[Start DATA LISTING]

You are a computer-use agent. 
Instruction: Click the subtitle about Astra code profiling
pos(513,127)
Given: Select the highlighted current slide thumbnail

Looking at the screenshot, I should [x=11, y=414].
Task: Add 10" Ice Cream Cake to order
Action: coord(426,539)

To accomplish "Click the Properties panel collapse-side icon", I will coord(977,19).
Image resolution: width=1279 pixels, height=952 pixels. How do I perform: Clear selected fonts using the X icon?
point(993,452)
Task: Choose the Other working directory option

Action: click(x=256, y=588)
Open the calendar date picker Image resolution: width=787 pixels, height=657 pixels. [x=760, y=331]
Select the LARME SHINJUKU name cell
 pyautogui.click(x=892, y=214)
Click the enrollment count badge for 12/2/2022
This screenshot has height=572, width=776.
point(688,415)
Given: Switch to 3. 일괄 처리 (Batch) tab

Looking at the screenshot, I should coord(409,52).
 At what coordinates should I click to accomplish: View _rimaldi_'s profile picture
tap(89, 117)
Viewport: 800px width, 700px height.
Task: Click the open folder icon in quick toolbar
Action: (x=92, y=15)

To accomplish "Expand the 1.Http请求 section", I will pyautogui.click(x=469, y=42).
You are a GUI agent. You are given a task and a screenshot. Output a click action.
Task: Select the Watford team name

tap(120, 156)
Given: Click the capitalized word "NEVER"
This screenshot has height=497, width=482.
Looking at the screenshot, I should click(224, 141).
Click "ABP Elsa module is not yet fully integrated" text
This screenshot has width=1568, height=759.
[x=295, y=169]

[End DATA LISTING]

INSTRUCTIONS FOR THE TASK: Rewrite the listing above with "Watford" changed to "Arsenal", keeping everything else the same.

THE REPLY:
You are a computer-use agent. 
Instruction: Click the subtitle about Astra code profiling
pos(513,127)
Given: Select the highlighted current slide thumbnail

Looking at the screenshot, I should [x=11, y=414].
Task: Add 10" Ice Cream Cake to order
Action: coord(426,539)

To accomplish "Click the Properties panel collapse-side icon", I will coord(977,19).
Image resolution: width=1279 pixels, height=952 pixels. How do I perform: Clear selected fonts using the X icon?
point(993,452)
Task: Choose the Other working directory option

Action: click(x=256, y=588)
Open the calendar date picker Image resolution: width=787 pixels, height=657 pixels. [x=760, y=331]
Select the LARME SHINJUKU name cell
 pyautogui.click(x=892, y=214)
Click the enrollment count badge for 12/2/2022
This screenshot has height=572, width=776.
point(688,415)
Given: Switch to 3. 일괄 처리 (Batch) tab

Looking at the screenshot, I should coord(409,52).
 At what coordinates should I click to accomplish: View _rimaldi_'s profile picture
tap(89, 117)
Viewport: 800px width, 700px height.
Task: Click the open folder icon in quick toolbar
Action: (x=92, y=15)

To accomplish "Expand the 1.Http请求 section", I will pyautogui.click(x=469, y=42).
You are a GUI agent. You are given a task and a screenshot. Output a click action.
Task: Select the Arsenal team name

tap(120, 156)
Given: Click the capitalized word "NEVER"
This screenshot has height=497, width=482.
Looking at the screenshot, I should click(224, 141).
Click "ABP Elsa module is not yet fully integrated" text
This screenshot has width=1568, height=759.
[x=295, y=169]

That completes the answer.